No, it isn't. Chrysler got 27 mpg out of a bone stock slant in 63 in the
Mobilgas Economy run on BIAS PLY TIRES. Mine had a few special mods and
adjustments: tight valve lash (0.008" IN / 0.010" EX), water vapor
injection, maximum intial advance, 93 octane fuel, steel beltradial tires @
35 psi, lowered 1 1/2" in front, 3-speed manual trans with a 3.23 axle and
294,000 miles on it.
Just because it didn't happen to you does not mean it cannot happen to
someone willing to do what it takes: experiment and test.
Sounds like my '63 170 V200 Custom 4 door. Lowered about 2" all
around, Hemi Cuda shocks, C70-13 polyglass tires, head shaved 20 thou,
intakes at .005, exhaust at .010 (adjusted religously), dist recurved
to roughly mimic the curve on the 273HO, 225 carb rejetted, and
running NippondensoEPR25, IIRC plugs. The only other plugs I could
keep in it were Champion N3G fine-wires. Mine had the 3 speed push
button slush-box but put 206 HP to the rear wheels on Sunoco 260. If
driven hard (the way I usually did) it drank fuel at the rate of
something like 12-14 MPG Canadian. Driven reasonably mabee twenty, and
the odd time I got it on the highway for a good run (like down to
Letchworth NewYork with some friends to keep me sane) mid to high
twenties. I may have squeezed 30 out of it once or twice.
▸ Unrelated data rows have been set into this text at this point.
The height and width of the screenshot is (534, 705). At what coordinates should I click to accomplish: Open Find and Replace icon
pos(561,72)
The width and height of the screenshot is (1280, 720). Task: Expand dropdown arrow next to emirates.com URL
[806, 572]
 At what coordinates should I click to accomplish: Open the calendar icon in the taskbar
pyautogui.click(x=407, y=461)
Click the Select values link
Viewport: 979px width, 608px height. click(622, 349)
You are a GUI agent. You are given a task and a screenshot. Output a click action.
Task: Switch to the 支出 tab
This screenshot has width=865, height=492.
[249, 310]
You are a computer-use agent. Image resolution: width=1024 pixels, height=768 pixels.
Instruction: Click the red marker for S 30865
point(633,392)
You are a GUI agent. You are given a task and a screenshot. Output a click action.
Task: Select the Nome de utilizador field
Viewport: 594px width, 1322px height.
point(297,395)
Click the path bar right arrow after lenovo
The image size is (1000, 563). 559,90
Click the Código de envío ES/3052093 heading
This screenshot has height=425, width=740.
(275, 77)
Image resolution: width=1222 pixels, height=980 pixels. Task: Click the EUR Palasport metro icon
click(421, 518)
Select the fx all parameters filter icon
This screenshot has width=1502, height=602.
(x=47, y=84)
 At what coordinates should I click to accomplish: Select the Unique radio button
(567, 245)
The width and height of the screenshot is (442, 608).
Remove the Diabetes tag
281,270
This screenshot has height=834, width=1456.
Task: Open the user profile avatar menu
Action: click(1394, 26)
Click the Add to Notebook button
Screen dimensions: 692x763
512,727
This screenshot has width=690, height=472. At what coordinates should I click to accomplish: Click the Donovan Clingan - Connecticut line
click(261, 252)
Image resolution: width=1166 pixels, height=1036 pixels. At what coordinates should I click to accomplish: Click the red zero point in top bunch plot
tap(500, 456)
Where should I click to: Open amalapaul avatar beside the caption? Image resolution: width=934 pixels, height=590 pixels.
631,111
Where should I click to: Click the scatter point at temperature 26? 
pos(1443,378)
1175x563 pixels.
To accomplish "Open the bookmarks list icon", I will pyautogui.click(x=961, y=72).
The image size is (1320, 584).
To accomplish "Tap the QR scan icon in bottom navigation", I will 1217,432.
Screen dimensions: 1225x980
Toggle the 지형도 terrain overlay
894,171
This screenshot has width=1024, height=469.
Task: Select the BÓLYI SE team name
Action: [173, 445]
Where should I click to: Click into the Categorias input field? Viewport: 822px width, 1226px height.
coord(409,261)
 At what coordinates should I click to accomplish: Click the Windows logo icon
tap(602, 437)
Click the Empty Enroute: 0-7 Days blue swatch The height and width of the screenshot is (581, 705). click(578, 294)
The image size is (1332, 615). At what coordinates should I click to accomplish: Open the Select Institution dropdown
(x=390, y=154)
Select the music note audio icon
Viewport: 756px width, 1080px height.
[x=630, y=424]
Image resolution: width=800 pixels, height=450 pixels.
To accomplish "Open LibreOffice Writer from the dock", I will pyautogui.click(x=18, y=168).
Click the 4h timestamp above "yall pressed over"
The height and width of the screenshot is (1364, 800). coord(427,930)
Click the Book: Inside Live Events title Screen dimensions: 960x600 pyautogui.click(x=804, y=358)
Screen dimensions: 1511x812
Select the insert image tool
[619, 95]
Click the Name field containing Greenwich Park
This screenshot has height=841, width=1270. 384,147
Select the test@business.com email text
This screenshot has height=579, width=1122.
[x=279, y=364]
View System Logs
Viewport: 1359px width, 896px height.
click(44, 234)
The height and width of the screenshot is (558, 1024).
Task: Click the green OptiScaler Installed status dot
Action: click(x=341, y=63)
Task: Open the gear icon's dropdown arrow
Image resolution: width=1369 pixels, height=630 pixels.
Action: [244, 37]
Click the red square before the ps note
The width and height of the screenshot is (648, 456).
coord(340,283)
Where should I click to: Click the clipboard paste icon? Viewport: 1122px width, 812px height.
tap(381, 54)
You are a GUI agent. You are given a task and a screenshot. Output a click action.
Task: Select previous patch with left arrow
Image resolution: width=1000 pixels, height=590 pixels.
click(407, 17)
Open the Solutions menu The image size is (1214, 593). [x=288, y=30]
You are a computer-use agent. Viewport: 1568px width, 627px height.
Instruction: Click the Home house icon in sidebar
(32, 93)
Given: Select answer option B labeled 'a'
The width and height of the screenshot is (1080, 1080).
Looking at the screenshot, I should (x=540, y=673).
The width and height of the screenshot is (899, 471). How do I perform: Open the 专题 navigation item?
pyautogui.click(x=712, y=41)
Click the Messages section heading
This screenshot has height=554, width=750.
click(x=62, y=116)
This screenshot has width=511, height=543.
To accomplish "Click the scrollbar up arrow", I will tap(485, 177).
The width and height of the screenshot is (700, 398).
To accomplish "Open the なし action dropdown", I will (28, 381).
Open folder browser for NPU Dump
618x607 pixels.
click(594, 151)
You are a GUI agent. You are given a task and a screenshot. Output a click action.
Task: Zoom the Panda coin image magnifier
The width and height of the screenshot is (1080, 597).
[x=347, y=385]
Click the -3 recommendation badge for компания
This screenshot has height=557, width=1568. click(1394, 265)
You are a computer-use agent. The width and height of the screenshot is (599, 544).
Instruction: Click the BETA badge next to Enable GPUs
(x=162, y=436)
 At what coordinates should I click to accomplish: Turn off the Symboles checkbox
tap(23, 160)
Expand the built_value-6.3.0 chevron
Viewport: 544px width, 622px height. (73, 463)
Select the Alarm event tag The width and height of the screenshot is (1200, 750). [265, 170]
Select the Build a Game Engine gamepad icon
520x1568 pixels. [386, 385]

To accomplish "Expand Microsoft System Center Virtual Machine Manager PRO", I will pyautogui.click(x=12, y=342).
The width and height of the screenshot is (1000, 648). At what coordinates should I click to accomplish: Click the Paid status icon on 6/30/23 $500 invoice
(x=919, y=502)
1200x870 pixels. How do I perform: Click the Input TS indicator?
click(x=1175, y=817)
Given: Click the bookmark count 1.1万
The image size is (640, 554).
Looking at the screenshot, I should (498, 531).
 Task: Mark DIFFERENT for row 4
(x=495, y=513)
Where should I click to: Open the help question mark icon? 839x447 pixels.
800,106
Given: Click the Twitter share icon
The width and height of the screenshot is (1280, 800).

Keep in
mind, this is the big Canadian Gallon - and an automatic.
My '69 Dart custom 225 was considerably milder, and a mid-winter trip
to Alberta averaged in the high 20s, including the 104mph dash across
the corner of Wyoming. Car only got shut off once for more than an
hour on the whole trip (3 drivers). Overall mileage was mabee 22
average when around home - with 75000 or so miles on it when I got it
and closer to 225,000 when I sold it.
The Imperial gallon is 20% larger than a US gallon so your twenty mpg Imp.
becomes 24 mpg US.
Ya should gone the whole route on the head 0.090", then your CR would have
gone up a full point ( 9.4:1) and no valve interference with a stock lift
cam. I had a 65 engine with the head milled the full amount and it ran great
on 260. I used Champion N-10Y plugs with no problems.
That figures to 26.4 US mpg.
I made a weekend trip once in my RoadRunner from Indianapolis IN to Nauvoo
IL. Five adults, weekend luggage, 552 miles, 6.7 hours, 13.42 mpg. ( what'll
really make the younger folks mad...gas costs for the trip west, $13.95 US)
Most of the time, between towns, I cruised at 115-120 mph. Not bad mileage
considering I had the secondaries (Carter AVS) open most of the time.
Sorry Budd, but you got your math backwards. If the imperial gallon is
LARGER as you say, then the mileage goes DOWN when converted to US, not up
as he had 20% more fuel to obtain his mileage. Take away 20% of the fuel
and you take away 20% of the mileager so he was getting 16 mpg US which is
about right for that engine under "normal" driving.
No it doesn't! If he could get the same distance with his fuel usage in the
same number of US gallons then he would have to be getting 26.4 mpg but that
is not what happened. He was using imperial gallons (at least for most of
Me thinks the BS is getting a bit deep.